If you want to be smart about saving for retirement, you need to know about IRAs. These tax-favored accounts give you the ability to defer taxes on earnings on money you set aside for retirement. Different types of IRAs also give you either an up-front tax deduction when you make initial contributions or tax-free treatment when you withdraw money in retirement.

Because of the tax benefits, it's smart to use IRAs for investments that generate a large amount of taxable income on a regular basis. Dividend stocks are typically good candidates for IRAs, but there's one subset of dividend stocks that I avoid putting in IRAs: foreign dividend-paying companies. The reason: I learned the hard way that many brokers don't treat them correctly, forcing you into a tax mess that can cost you a lot of time and money.

Large spread-out pile of various types of currency from different countries.

Getting dividends from foreign companies can be more taxing than you think. Image source: Getty Images.

Foreign dividend stocks and IRAs

When you invest solely in U.S. stocks, IRAs are simple. Income comes into your account when the stocks that your IRAs hold pay dividends, but you don't have to report that income on your tax return. In a traditional IRA, you'll have to pay tax on that income when you withdraw it in retirement, but until then, it simply mixes in with the other assets you have in your account.

But there's a problem when some foreign dividend payers make payouts that go into your brokerage account. Many foreign countries have agreements with the U.S. government that ensure that they can collect income tax on the dividend income that stocks of companies located in those countries pay to shareholders. The tax shows up as an automatically withheld percentage of the dividend income you receive, and your broker will typically show that withheld amount as a debit against your credited dividend payment. So for instance, if a foreign company pays a dividend of $100 and the country where it's located has a 25% withholding tax rate, then your broker will hang on to $25 and credit $75 to your account.

Theoretically, your brokerage company usually isn't supposed to do the same thing with foreign dividends paid into IRAs. That's because most of the tax treaties between the U.S. and foreign countries recognize and respect the various tax-free investment vehicles that you'll find across the globe. Yet many brokers don't actually follow that guidance, and that can result in your having tax withheld that can be next to impossible to get back.

Why foreign tax withholding and IRAs don't mix

When you invest in a taxable account, it's perfectly appropriate for you to pay foreign tax on your income, and you can generally get made whole. Foreign tax credits let you claim a credit against your U.S. taxes for any foreign taxes you pay on investment income from sources abroad. Calculating the credit is complicated, but in most cases, you'll end up paying either the U.S. tax or the foreign tax on your dividends, whichever's higher, but not both.

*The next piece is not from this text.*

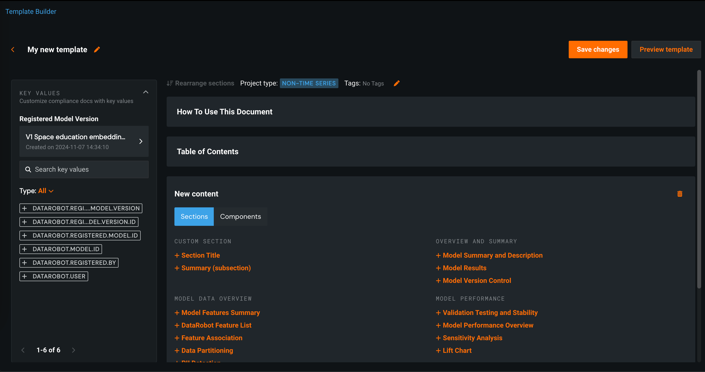Click Save changes button
The image size is (705, 372).
598,50
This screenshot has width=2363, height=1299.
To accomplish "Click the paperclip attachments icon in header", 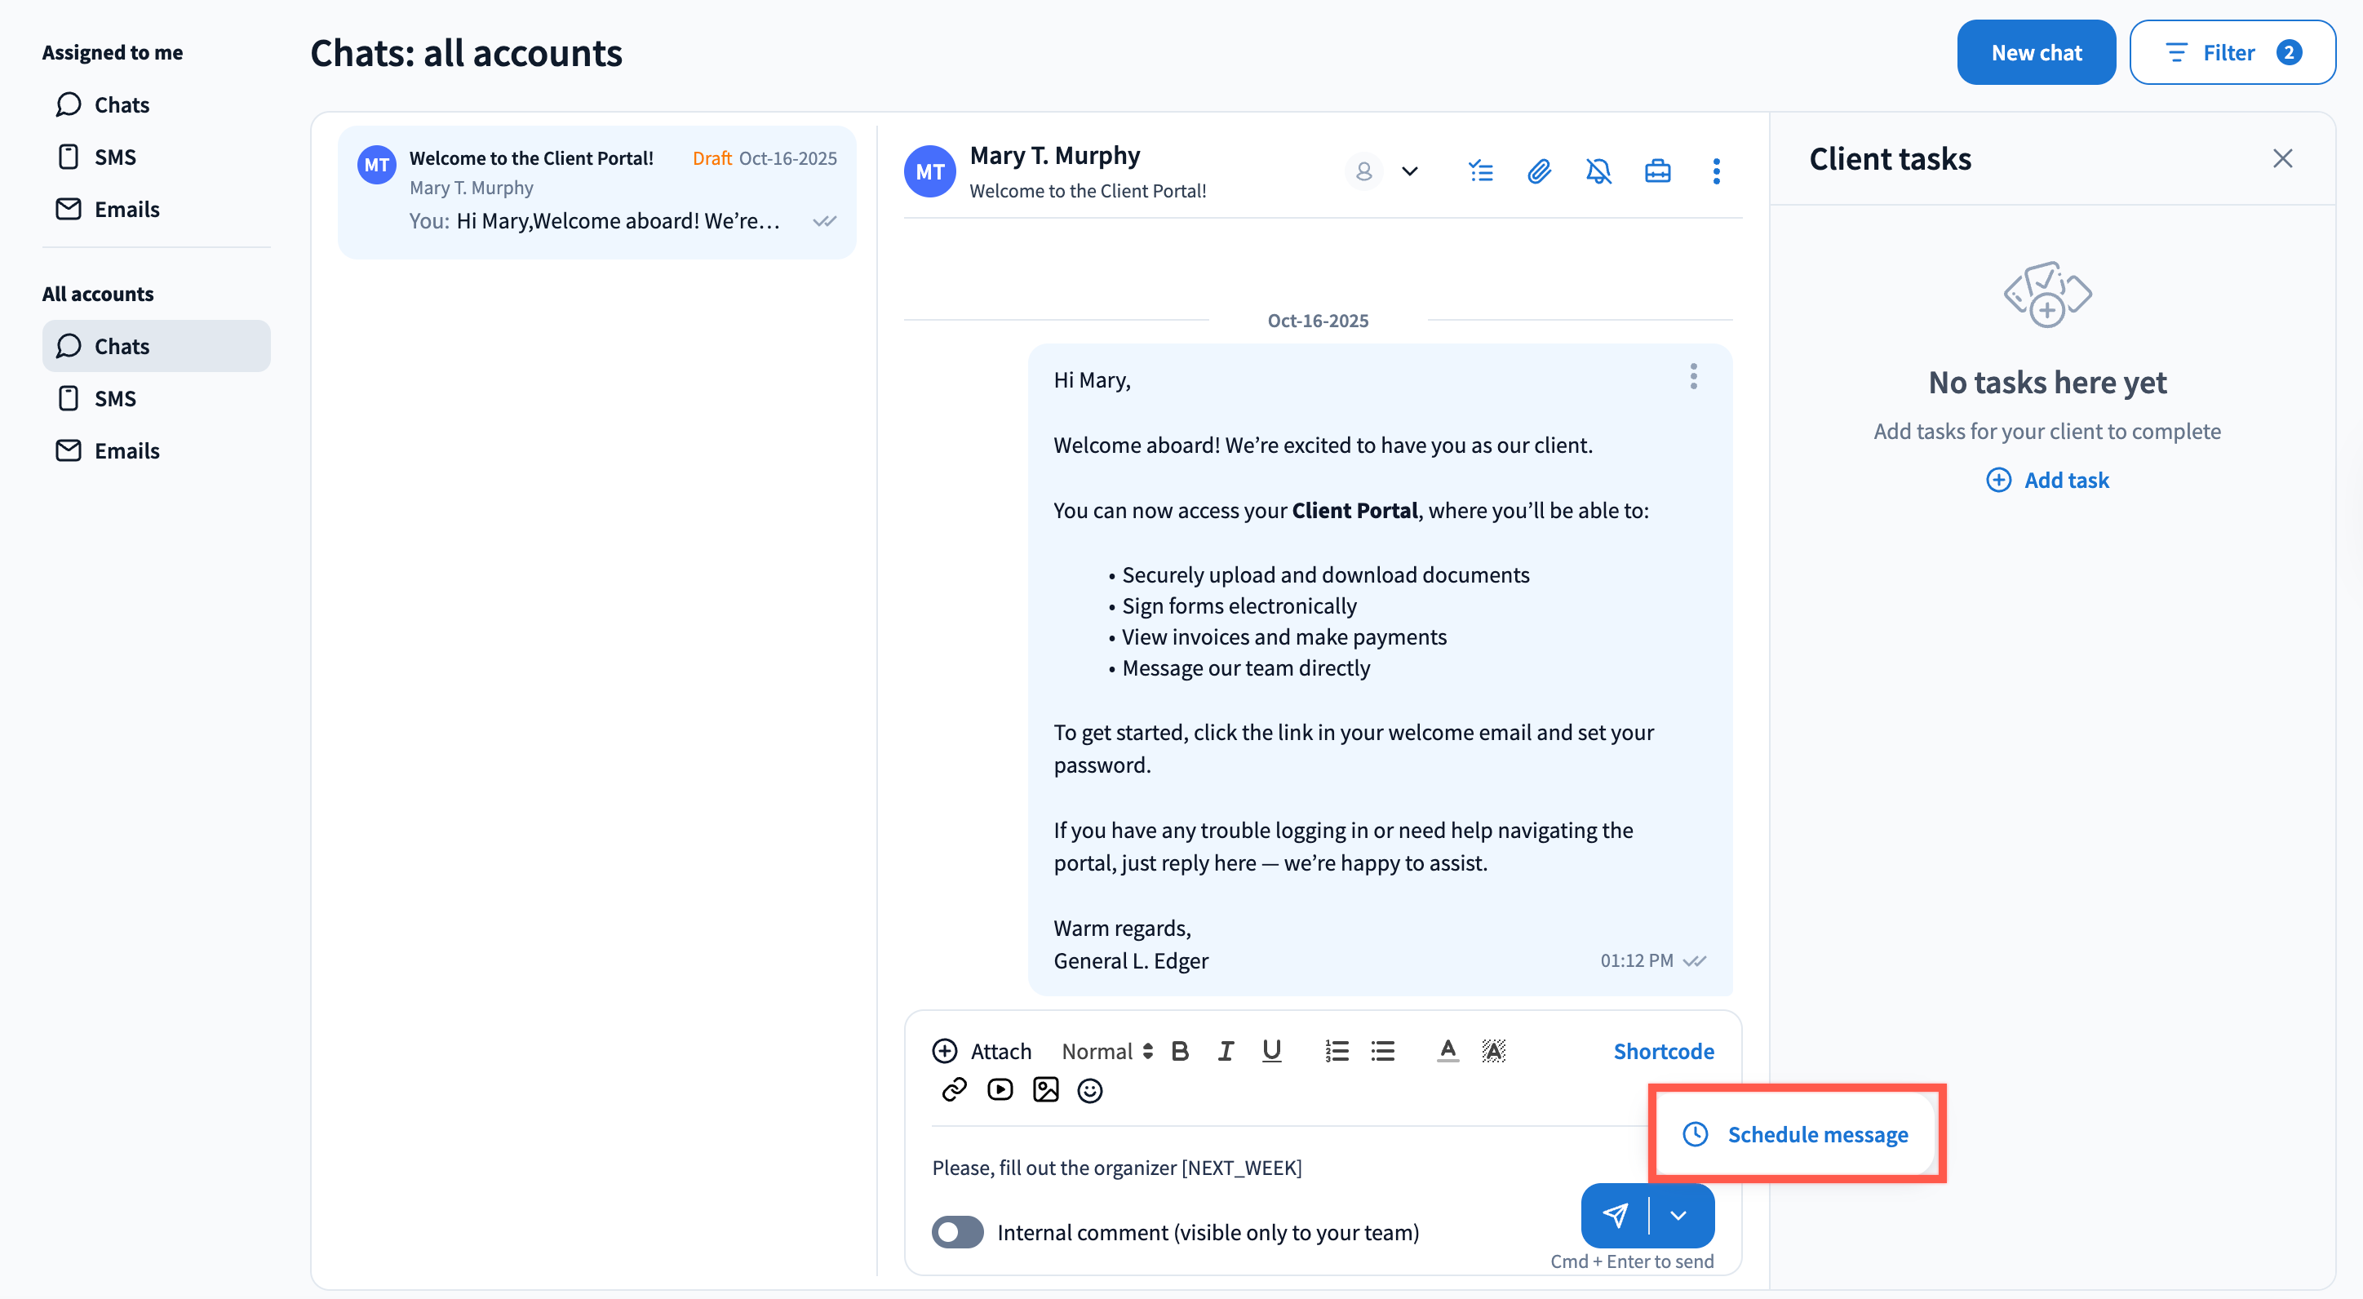I will (x=1539, y=172).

For IRAs, however, no foreign tax credit is available even if the account ends up having taxes withheld from income from foreign sources. That leaves you in the uncomfortable situation of having to try to convince your broker to reverse the improper withholding, or trying to collect a tax refund from the foreign government that withheld the tax in the first place. In my experience, trying to get satisfaction in those situations takes a huge amount of time and effort, and often doesn't produce a payoff.

Two solutions

If you want to avoid this situation, then you can do what I do and stop investing in foreign dividend payers in IRAs. However, if you're open to changing your brokerage relationship, another potential solution is to contact your broker to find out whether it handles foreign dividends the correct way, without withholding tax unnecessarily. If your broker says that it knows not to withhold foreign tax from an IRA, then you can safely look at foreign dividend stocks as a good source of income and potential long-term growth.